HPE to Build Australia’s Most Powerful Supercomputer for Pawsey

By Oliver Peckham

October 20, 2020

The Pawsey Supercomputing Centre in Perth, Western Australia, has had a busy year. Pawsey typically spends much of its time looking to the stars, working with a variety of observatories and astronomers – but when COVID-19 hit, Earth demanded more of its attention. Even during a hectic time, Pawsey managed to net four nominations in the HPCwire Readers’ Choice Awards, including one for its work on COVID-19. Now, Pawsey is receiving a major upgrade to its supercomputing capabilities: a $33.8 million system provided by HPE that will stand as the most powerful system in Australia.

The Magnus system.

The new system – as-yet unnamed – will use the HPE Cray EX architecture, next-generation AMD Epyc CPUs and AMD Instinct GPUs and the Cray ClusterStor E1000 data storage system. It will be supplanting Pawsey’s Galaxy and Magnus systems, which were commissioned in 2013 and 2014, respectively, and are rated at 227 and 1,486 peak teraflops. HPE and Pawsey say that the new system will offer roughly 30 times the performance of Galaxy and Magnus combined, peaking at around 50 petaflops. 

“AMD is excited to help accelerate groundbreaking scientific research with our high-performance processors in the next-generation HPE and Pawsey supercomputer,” said Forrest Norrod, senior vice president and general manager, AMD Data Center and Embedded Systems Group. “Significant new discoveries will be made at the Centre for years to come, enabled by Pawsey’s almost 50 petaflops of supercomputing capacity.”

Pawsey also claims the new system will offer ten times the energy efficiency of its predecessors. It will be cooled by a groundwater cooling system developed by Australia’s Commonwealth Scientific and Industrial Research Organisation (CSIRO) specifically for Pawsey, which itself will leverage a 118 kW photovoltaic solar array. 

The new supercomputer, HPE says, will be used for accelerating research across fields like astronomy, plant pathology and drug discovery. 

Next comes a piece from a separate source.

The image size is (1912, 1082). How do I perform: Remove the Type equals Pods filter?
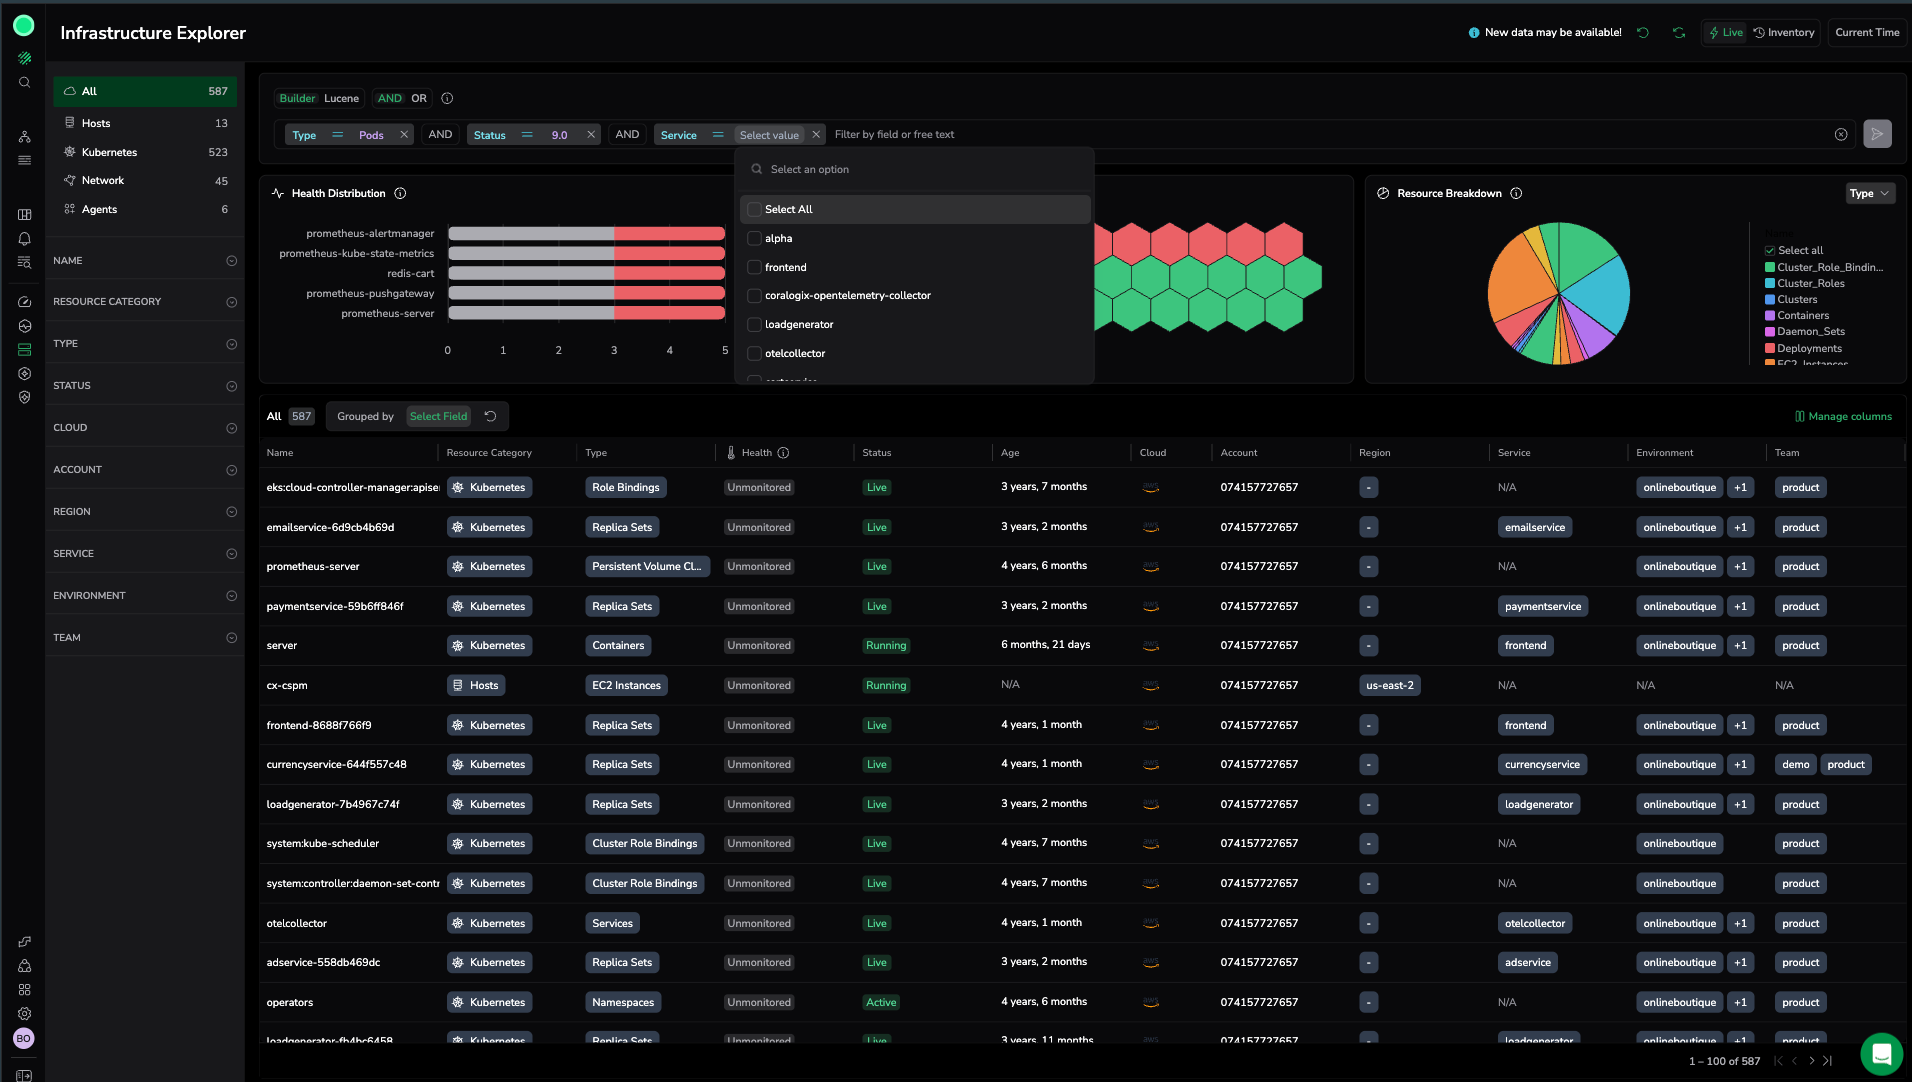pyautogui.click(x=404, y=135)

“Scientific breakthroughs made by world leading research centers, such as Pawsey Supercomputer Centre, inspire us to continue empowering the community with powerful supercomputing solutions that combat the broadest range of challenges,” said Nick Gorga, general manager for HPC and AI, APAC-India at HPE. “We look forward to collaborating with AMD to build Pawsey the most powerful system for the region and boost Australia’s research capabilities to advance missions from understanding human viruses to discovering new galaxies.”

The funds for the system are coming from the Pawsey Capital Refresh Program, which will have roughly $15.5 million remaining after paying for the new system. Pawsey expects that the first phase of the system, which will offer a 45 percent increase in compute power over its predecessors, will be delivered by Q3 2021; the second phase, it says, will be commissioned by Q2 2022.

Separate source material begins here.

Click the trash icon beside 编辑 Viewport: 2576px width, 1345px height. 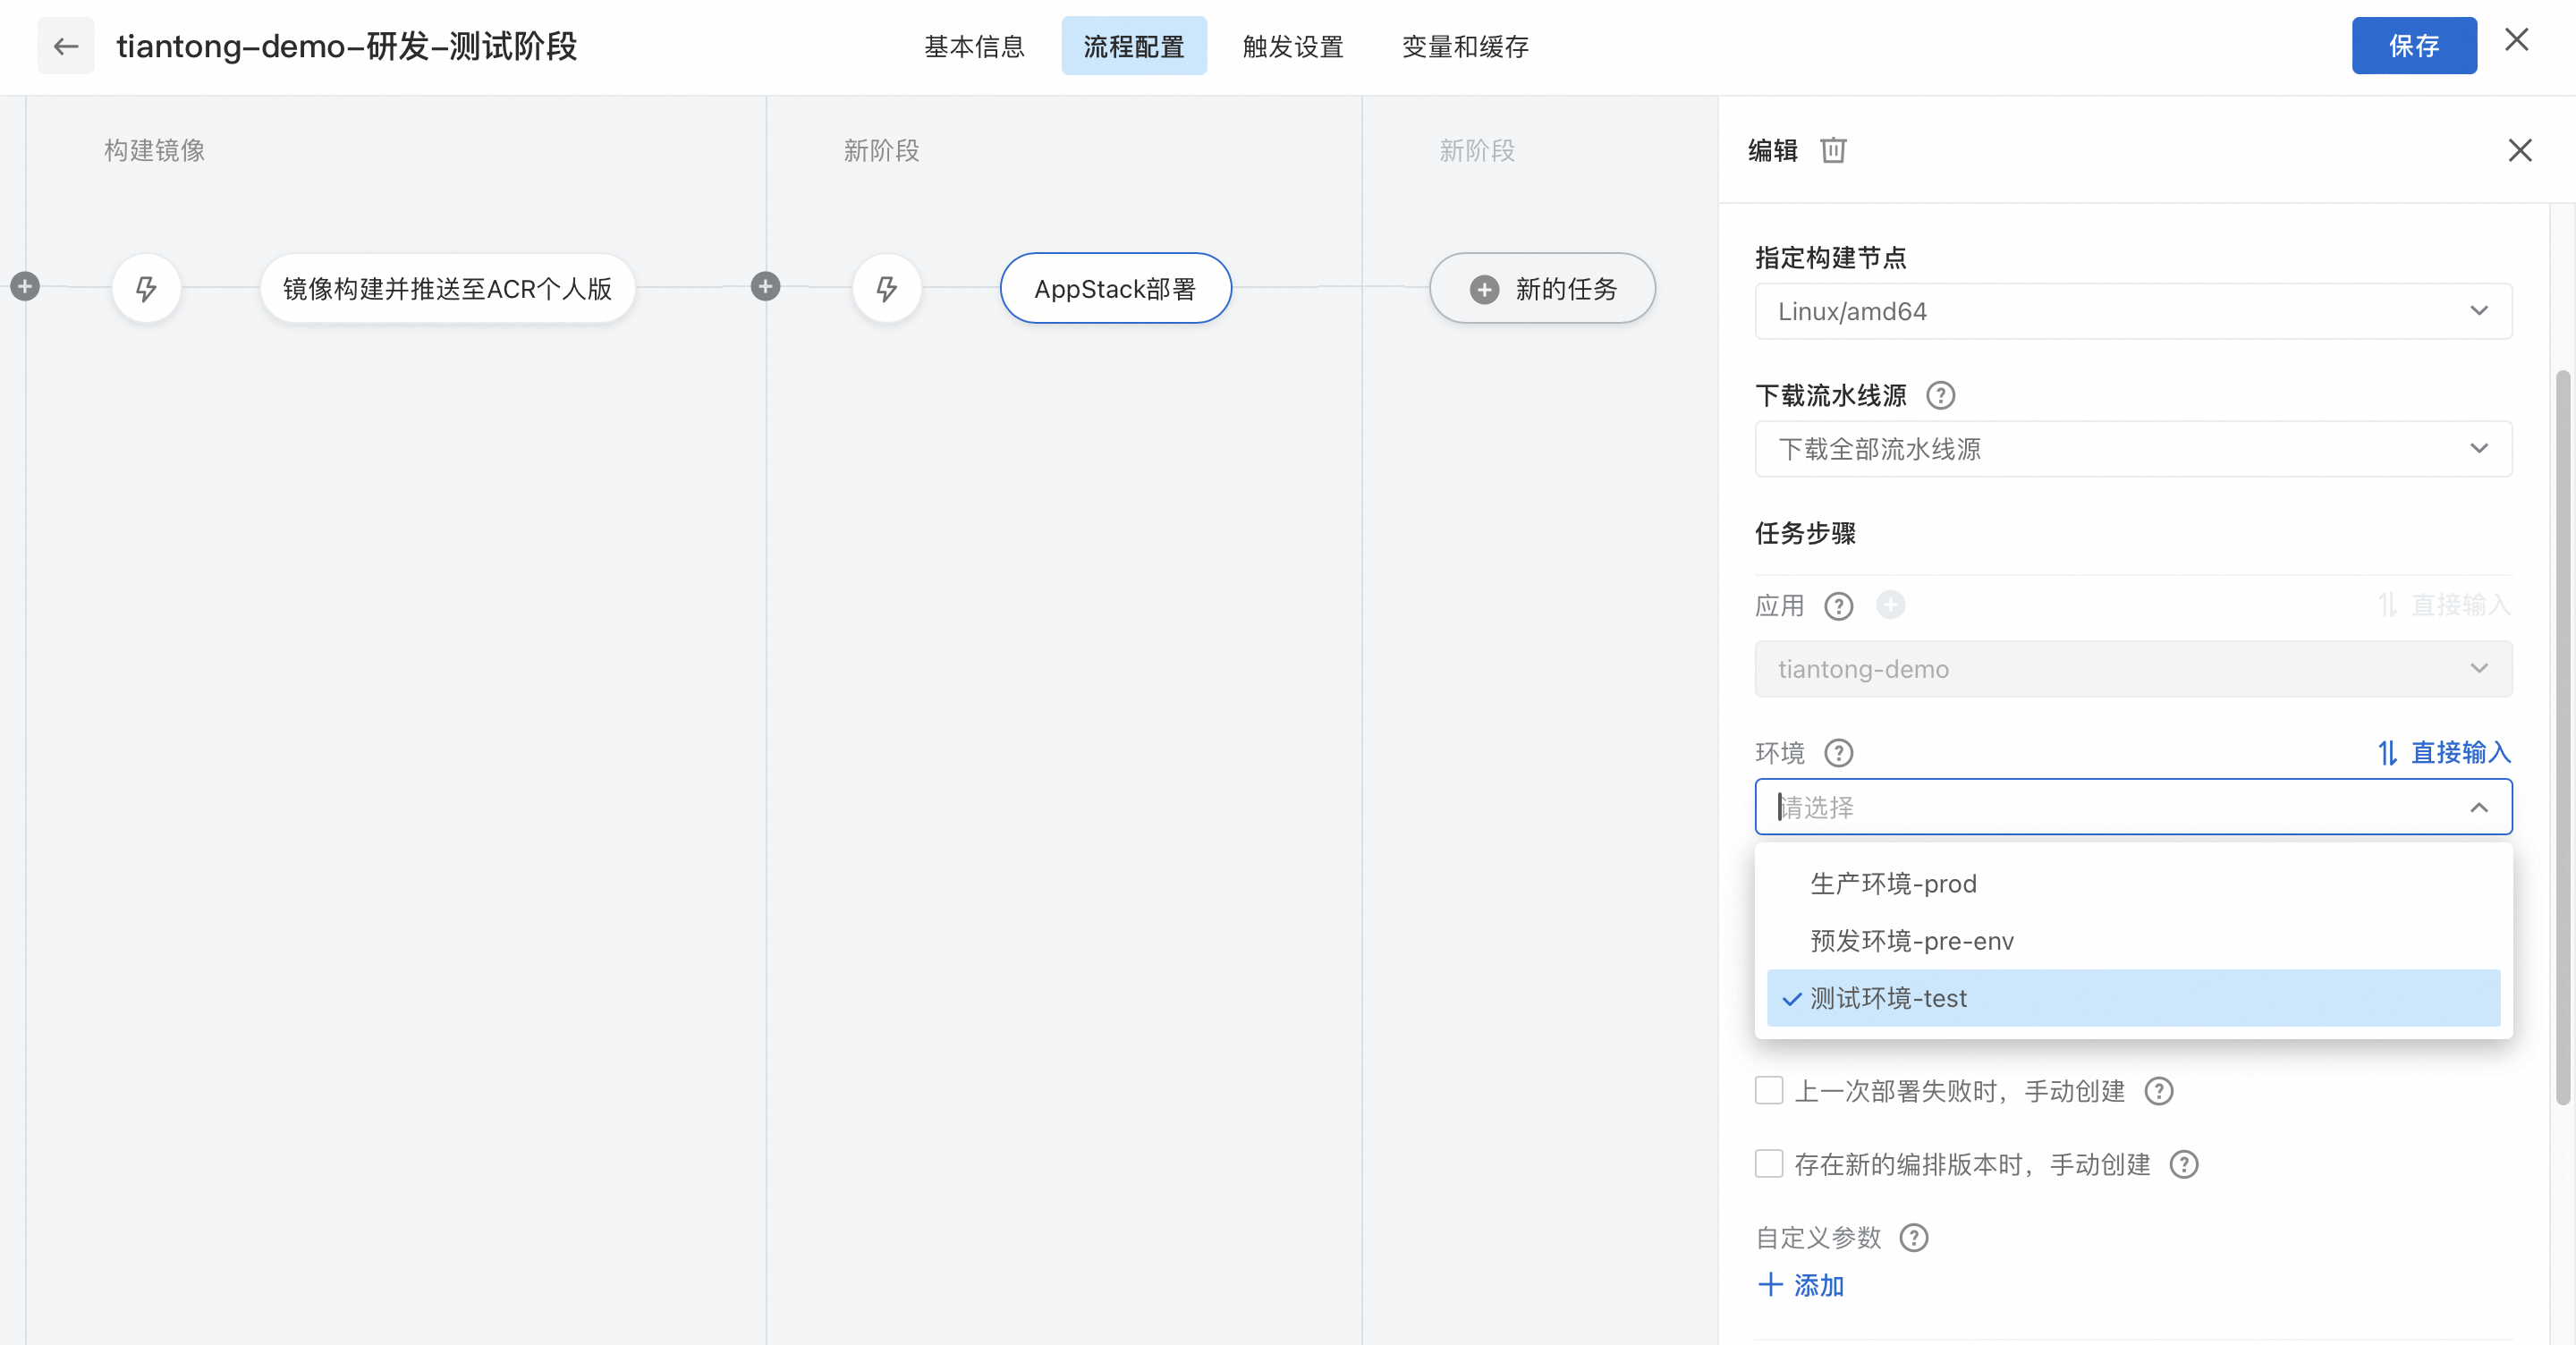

“Supercomputers like those at Pawsey are increasingly crucial to our ability to conduct world-class, high-impact research. The upgrades we’re announcing are a critical move in strengthening Australia’s position in the global research environment and playing a part in major global research projects, from helping in the fight against COVID-19 to working with the precursor telescopes to the Square Kilometre Array,” said Mark Stickells, executive director at Pawsey. “The new supercomputer built by HPE will not only deliver next generation compute power to meet these growing requirements, it will enable entirely new research projects with global reach and impact.”

Pawsey is also preparing to transition its existing users over to the new system through a variety of initiatives. The first of these is the Pawsey Supercomputing Centre for Extreme scale Readiness (PACER) program, which aims to boost researchers’ optimization and workflow readiness by running a grand challenge problem at previously unavailable scales. Applications for PACER will open next month.

Just a couple months ago, Pawsey welcomed a new GPU cluster (called “Garrawarla”), a 78-node, 546-peak teraflops system with hardware from HPE, Intel and Nvidia. Garrawarla is intended to serve the Square Kilometre Array (SKA), which, when it becomes operational in the coming years, will be the world’s largest radio telescope.